#### TASK INSTRUCTIONS
An exact reproduction of all the data is needed, with no images in it.
(SOURCE INFORMATION)
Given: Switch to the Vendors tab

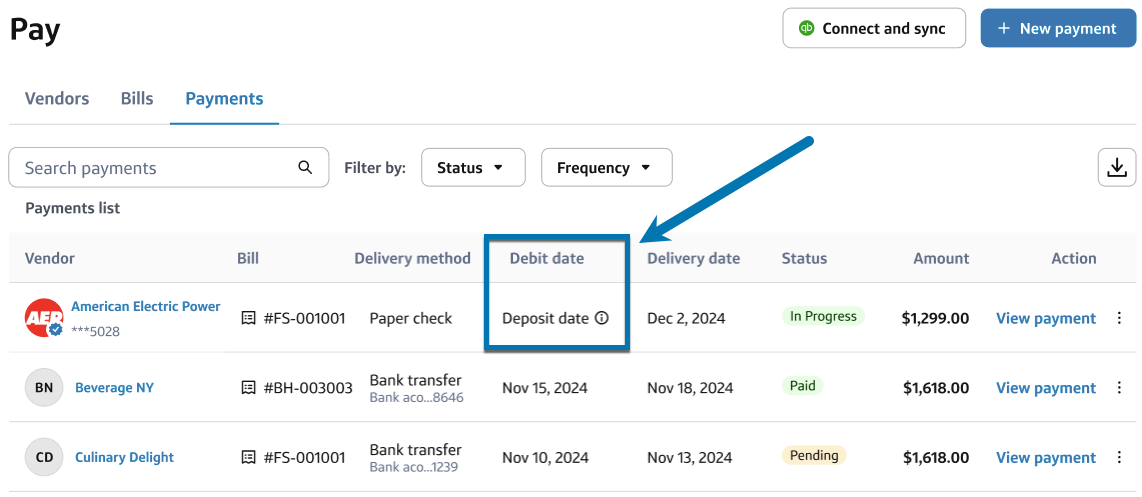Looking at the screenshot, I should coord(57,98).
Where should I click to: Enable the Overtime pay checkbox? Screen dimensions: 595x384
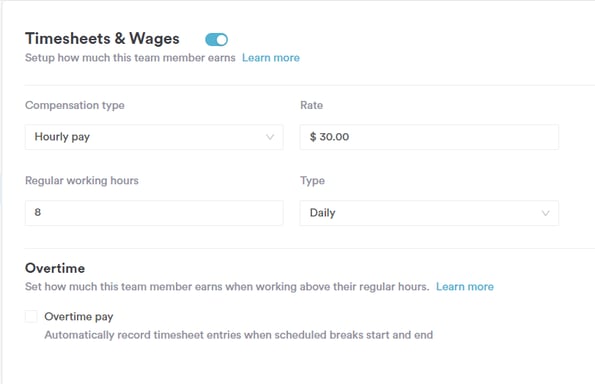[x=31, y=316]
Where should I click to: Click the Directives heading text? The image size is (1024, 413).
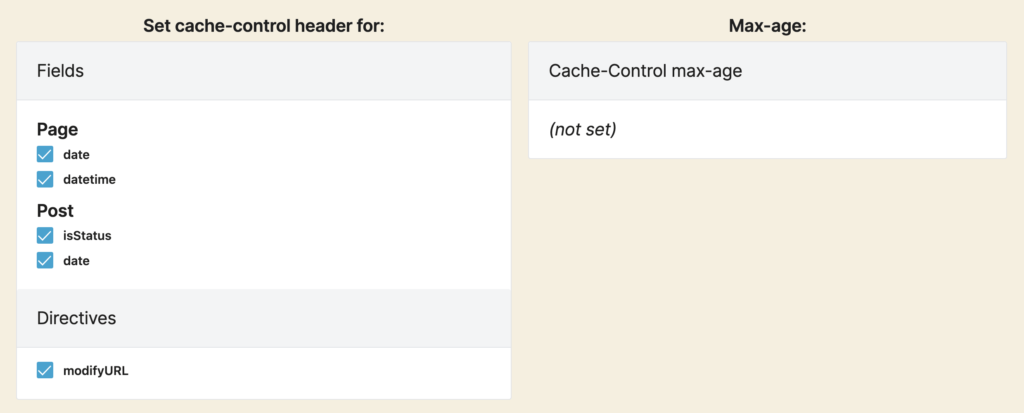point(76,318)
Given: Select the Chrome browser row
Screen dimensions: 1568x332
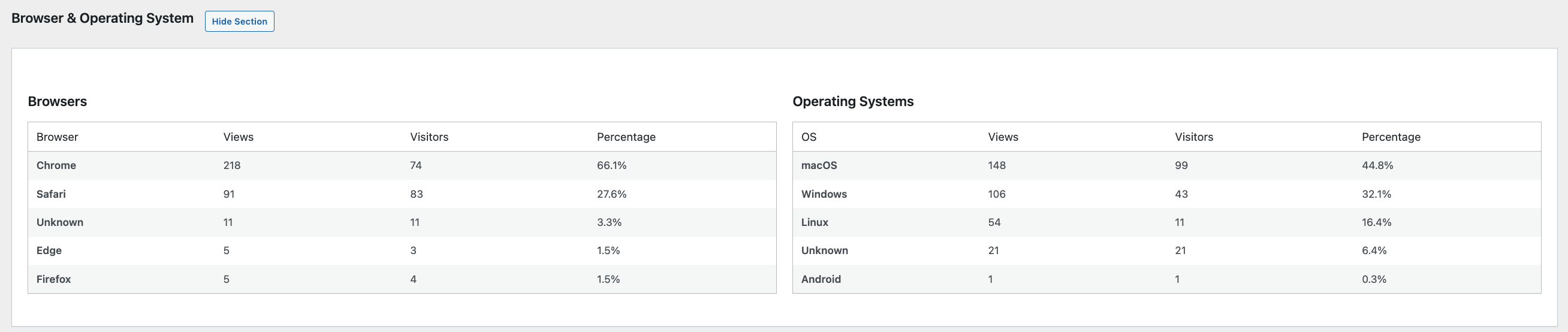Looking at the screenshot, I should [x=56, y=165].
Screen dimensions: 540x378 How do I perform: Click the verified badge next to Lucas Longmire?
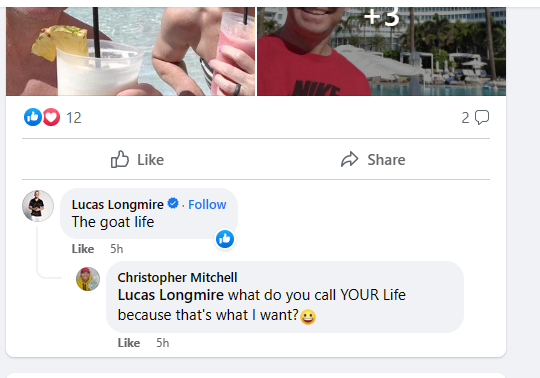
(End SOURCE INFORMATION)
#### ANSWER AREA
Given: Switch to the Vendors tab

Looking at the screenshot, I should coord(57,98).
Where should I click to: Enable the Overtime pay checkbox? Screen dimensions: 595x384
[x=31, y=316]
Where should I click to: Click the Directives heading text? The image size is (1024, 413).
point(76,318)
Given: Select the Chrome browser row
Screen dimensions: 1568x332
Looking at the screenshot, I should [x=56, y=165].
Screen dimensions: 540x378 How do I perform: Click the verified badge next to Lucas Longmire?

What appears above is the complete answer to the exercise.